The bill, HB 2042, would prohibit fraternities and sororities from being “recognized by, associated with, or operating on” any of the state’s higher education institutions. This excludes professional fraternities and honor societies.
Rep. John DeBerry, D-Memphis, who is sponsoring the legislation said he’s put in bills in the past seeking more transparency from Greek organizations, but they were killed and “swept away.” Now, he said it’s time to start having conversations about the actions of those organizations.
“The intent of the bill is to have people come to the table and say ‘we will do everything we can to keep campuses safe,’” DeBerry said. “We can’t pretend we don’t see it anymore or that women aren’t being sexually assaulted and that some of the fraternities are breaking the rules and laws.”
The bill calls for accountability in these private entities that are on public property, he said.
Ray of the U of M said banning Greek organizations from the school is not a solution and that hazing and underage drinking are not limited to fraternities and sororities.
Those actions have occurred outside of those organizations, he said, but when incidents happen within Greek settings, they become more visible.

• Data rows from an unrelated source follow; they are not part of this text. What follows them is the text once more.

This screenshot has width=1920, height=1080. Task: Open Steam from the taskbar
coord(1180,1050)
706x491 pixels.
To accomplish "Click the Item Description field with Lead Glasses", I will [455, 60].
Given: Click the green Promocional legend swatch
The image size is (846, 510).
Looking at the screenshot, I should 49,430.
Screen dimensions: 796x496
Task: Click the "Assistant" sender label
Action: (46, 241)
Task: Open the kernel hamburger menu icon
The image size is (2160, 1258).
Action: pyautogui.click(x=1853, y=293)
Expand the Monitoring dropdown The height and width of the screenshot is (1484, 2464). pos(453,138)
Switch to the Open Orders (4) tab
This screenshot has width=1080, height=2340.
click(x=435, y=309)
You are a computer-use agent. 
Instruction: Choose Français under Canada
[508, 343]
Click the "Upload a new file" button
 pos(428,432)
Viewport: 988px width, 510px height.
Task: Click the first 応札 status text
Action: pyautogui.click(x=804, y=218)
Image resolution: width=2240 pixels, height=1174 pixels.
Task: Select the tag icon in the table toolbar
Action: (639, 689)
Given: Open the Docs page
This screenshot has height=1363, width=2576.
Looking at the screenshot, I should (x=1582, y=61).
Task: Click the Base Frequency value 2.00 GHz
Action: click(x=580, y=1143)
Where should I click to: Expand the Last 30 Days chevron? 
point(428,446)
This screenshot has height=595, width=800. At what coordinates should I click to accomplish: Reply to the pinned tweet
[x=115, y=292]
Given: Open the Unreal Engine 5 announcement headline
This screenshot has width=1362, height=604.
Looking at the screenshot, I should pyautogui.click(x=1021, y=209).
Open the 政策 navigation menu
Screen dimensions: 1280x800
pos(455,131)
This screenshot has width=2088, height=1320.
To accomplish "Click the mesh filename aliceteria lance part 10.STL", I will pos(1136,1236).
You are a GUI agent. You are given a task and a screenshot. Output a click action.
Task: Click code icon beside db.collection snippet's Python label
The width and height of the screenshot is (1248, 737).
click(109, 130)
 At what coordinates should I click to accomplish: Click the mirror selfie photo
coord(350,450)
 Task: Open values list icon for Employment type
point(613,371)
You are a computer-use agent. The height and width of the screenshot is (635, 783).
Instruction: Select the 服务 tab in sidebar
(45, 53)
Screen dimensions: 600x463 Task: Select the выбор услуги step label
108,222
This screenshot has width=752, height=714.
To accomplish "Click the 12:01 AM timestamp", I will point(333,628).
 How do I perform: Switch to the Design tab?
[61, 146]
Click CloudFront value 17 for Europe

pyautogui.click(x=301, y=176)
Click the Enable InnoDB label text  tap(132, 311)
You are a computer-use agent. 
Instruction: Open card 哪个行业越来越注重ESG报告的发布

Currently, the university has about 25 fraternities and sororities after one fraternity received a five-year suspension for reported hazing in October of last year.
In December, the university placed new guidelines on all students organizations including fraternities and sororities. One guideline requires that all participants of campus organizations attend training sessions in fraternity and sorority management, hazing prevention, Title IX and sexual assault prevention, and bystander intervention.
All organizations are also required to adopt eight safety policies related to alcohol consumption.
DeBerry says he doesn’t expect to see fraternities and sororities banned from campuses, as he understands the positive impact they can have on students. Once he feels that everyone is on board with making a culture change within Greek life, he said the bill will be dropped.
But, if the bill is not killed and it passes, it would take effect in July.